Mark begins the gospel with two quotes; which feels very modern, I think.
Quotes are everywhere these days. People put quotations on their social media profiles, on pinterest, on wall hangings, at the beginning of books.
I was at a pizza restaurant the other day and instead of a menu on the wall, there were dozens of quotes all about generosity, giving and daring. The quotes made me curious – what did the pizza guy want me to know? What did it tell me about him (or her) and the pizza business they were running? I got the distinct impression that this pizza place donated to charity, and that it was started by someone who felt they were taking a risk.
Quotes pack a double punch. The words of a quote tell you what’s important to me. But a quote also tells you where I am coming from. Whether I quote MLK, Tupac or Guy Fieri, I am associating myself with their tradition. It’s almost a kind of commitment; “Hold me to their standard.”
Let’s say I begin an essay with a quote from MLK; “Injustice anywhere is a threat to justice everywhere.” I am telling you that I am thoughtful and concerned about injustice. But I am also telling you that I am speaking from the tradition of MLK. I’m telling you where I am coming from.
Perhaps that’s why people often attribute quotes to famous people, even if it’s not true. Quotes are really powerful when they locate you in an ethical tradition.

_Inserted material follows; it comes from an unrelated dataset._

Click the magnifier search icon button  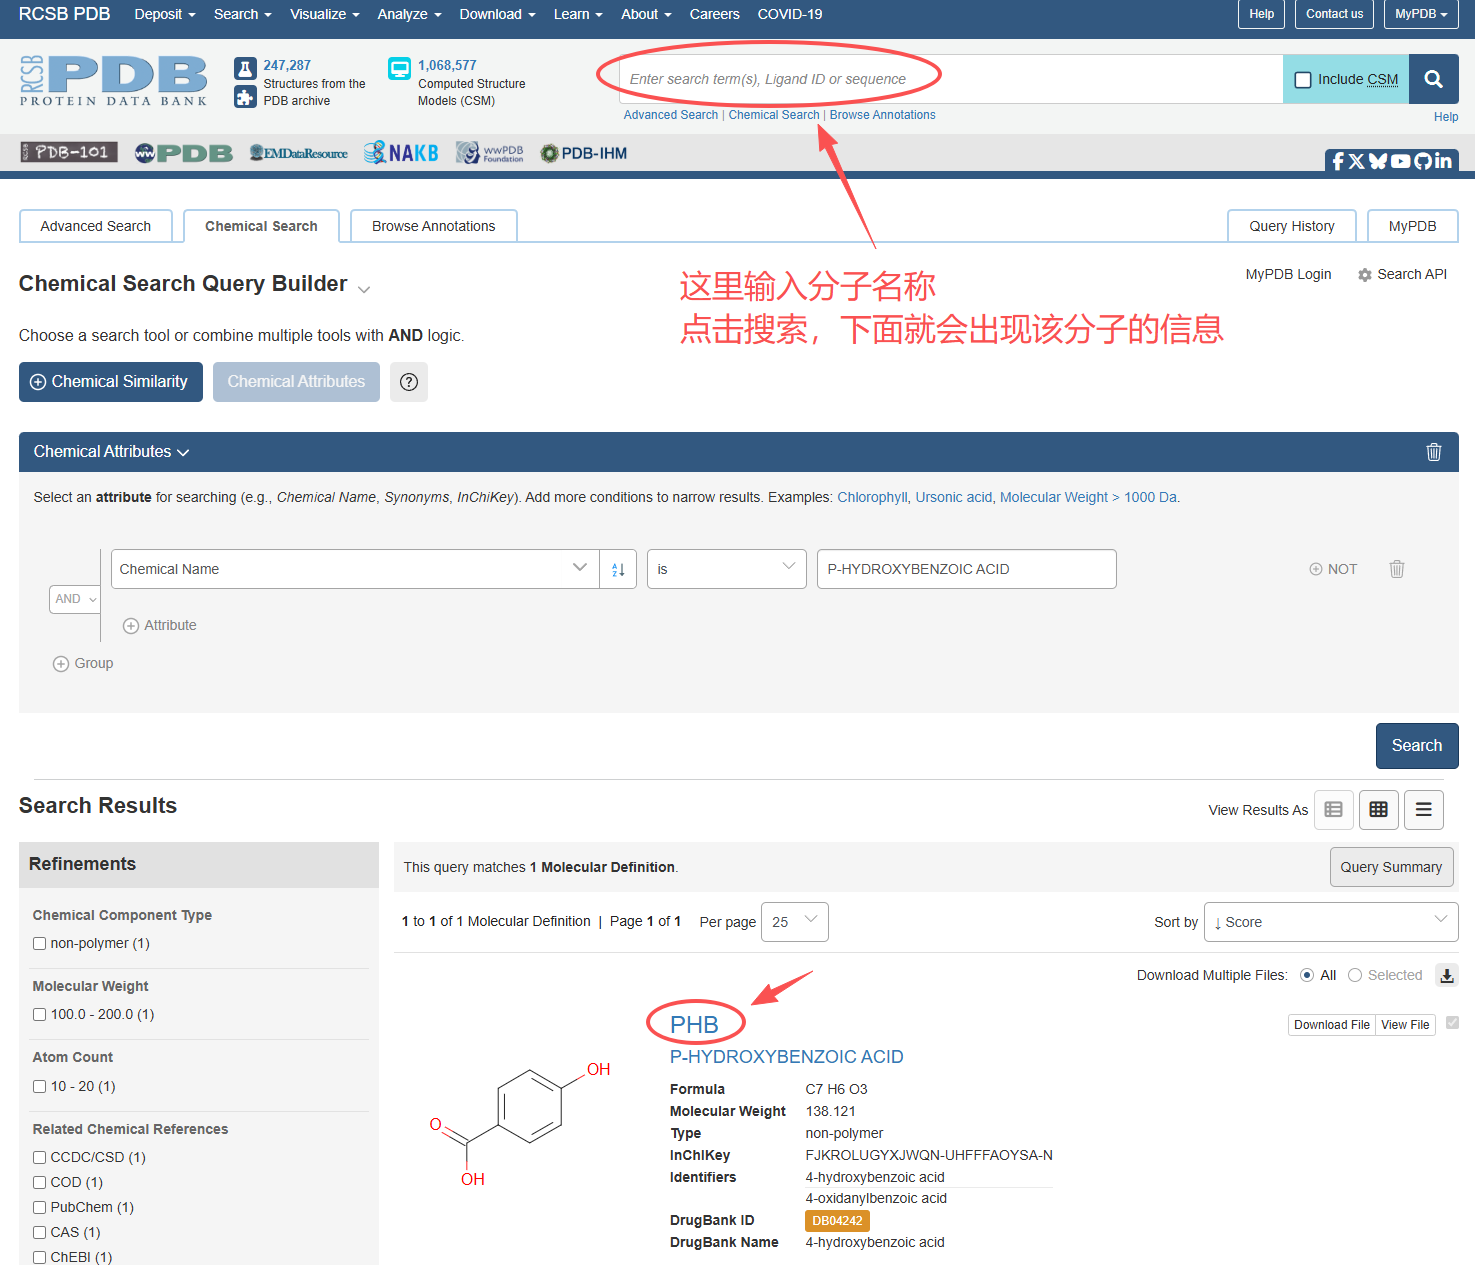point(1433,79)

This is even more true for the authors of the New Testament. They and most of their readers knew the Hebrew Scriptures really well. So when they quoted a Hebrew prophet or a psalm, it brought to mind the whole context.
So, what is the gospel of Mark doing with its two quotes? Why does Mark begin by pinning these two quotes on his wall?

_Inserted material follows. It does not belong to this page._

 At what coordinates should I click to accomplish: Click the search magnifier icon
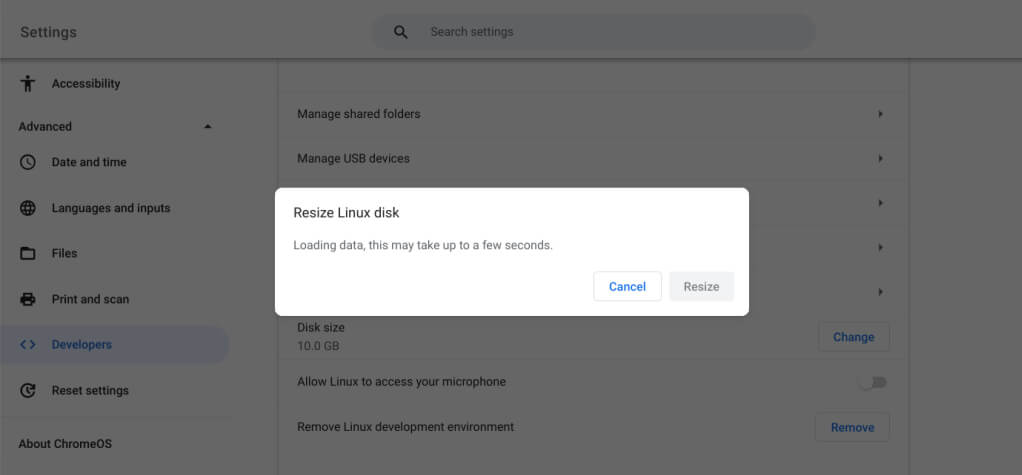[x=401, y=32]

Behold, I send my messenger before your face, who will prepare your way.
The voice of one calling in the wilderness ‘Prepare the way of the Lord’, make his paths straight’.
Both these quotes are from Hebrew prophets, one from Malachi and one from Isaiah. (Mark only says these quotes are from Isaiah, maybe because Isaiah as the tradition he is drawing most deeply from.)

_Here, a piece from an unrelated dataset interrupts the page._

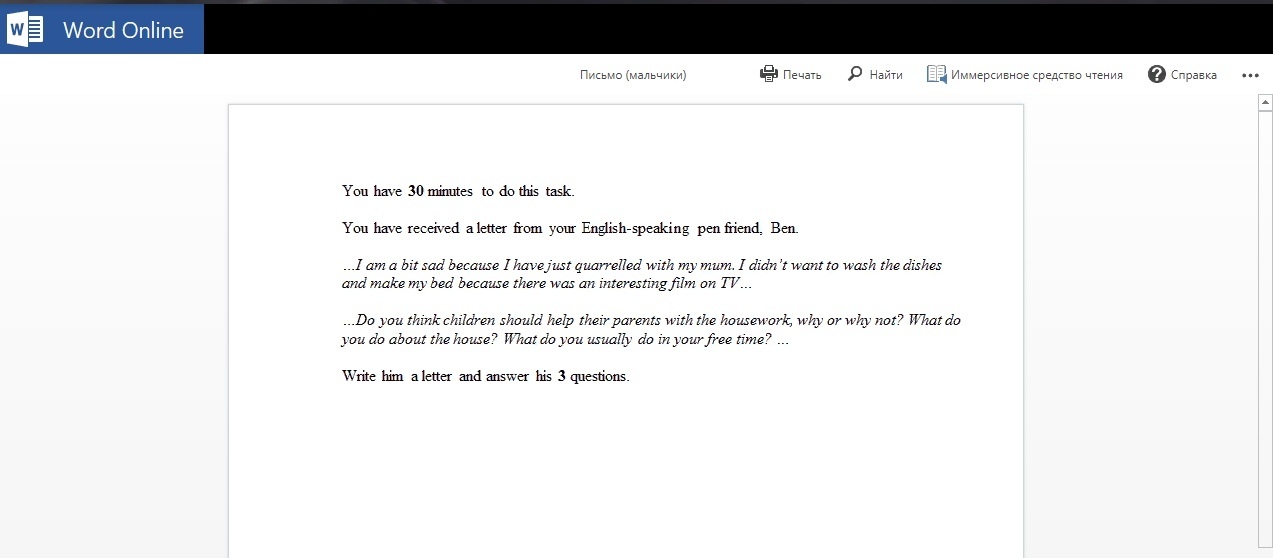The width and height of the screenshot is (1273, 558).
Task: Click the document title Письмо (мальчики)
Action: 633,75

The Malachi quote in full is from chapter 3:1-2
“Behold, I send my messenger, and he will prepare the way before me. And the Lord whom you seek will suddenly come to his temple; and the messenger of the covenant in whom you delight, behold, he is coming, says the Lord of hosts. But who can endure the day of his coming, and who can stand when he appears? For he is like a refiner’s fire and like fullers’ soap.
Malachi was focused on institutional and religious change. Malachi told people to watch out, because God might show up at the temple anytime. You might think that is a good thing, but when God comes to the temple, all the hypocrisy and religious posturing will be exposed. The day when God comes to the temple will be more like a fierce fire or hard scrubbing with soap. It won’t be nice.
Isaiah had his sights a little bit wider. He saw transformation at a social and political level. The image he used was mountains being torn down and valleys being lifted up, making the world a smooth highway for God’s arrival. His full quote is from Isaiah 40:3-5:
A voice cries: “In the wilderness prepare the way of the Lord; make straight in the desert a highway for our God. Every valley shall be lifted up and every mountain and hill be made low;
the uneven ground shall become level, and the rough places a plain. And the glory of the Lord shall be revealed, and all flesh shall see it together, for the mouth of the Lord has spoken.”
When Isaiah talked about geographical rearrangement he was saying that all the permanent features of our world – governments, empires, prejudices, structures and philosophies – all that is being turned upside down.
The tradition of both these prophets is a tradition of radical change. The coming of Jesus means radical change. If you feel ‘well-integrated in this world as it is’ then the gospel means you will be unsettled. If you don’t feel comfortable in this world, then the gospel is going to make
A famous person put it this way –
“I never intend to become adjusted to the tragic inequalities of the economic system which will take necessity from the masses to give luxury to the classes; I never intend to become adjusted to the insanity of militarism, the self-defeating method of physical violence. There are some things that I never intend to become adjusted to, and I call upon you to continue to be maladjusted.”
That’s Martin Luther King Jr. See what I did there?
That’s what Mark’s opening quotes from Malachi and Isaiah mean – change is coming. How this change will actually come about is another question. But Mark couldn’t make the point any clearer. Who we quote matters – and Mark chose to quote from some of the most radical authors he knew. We must read the gospel of Mark with those quotes in mind.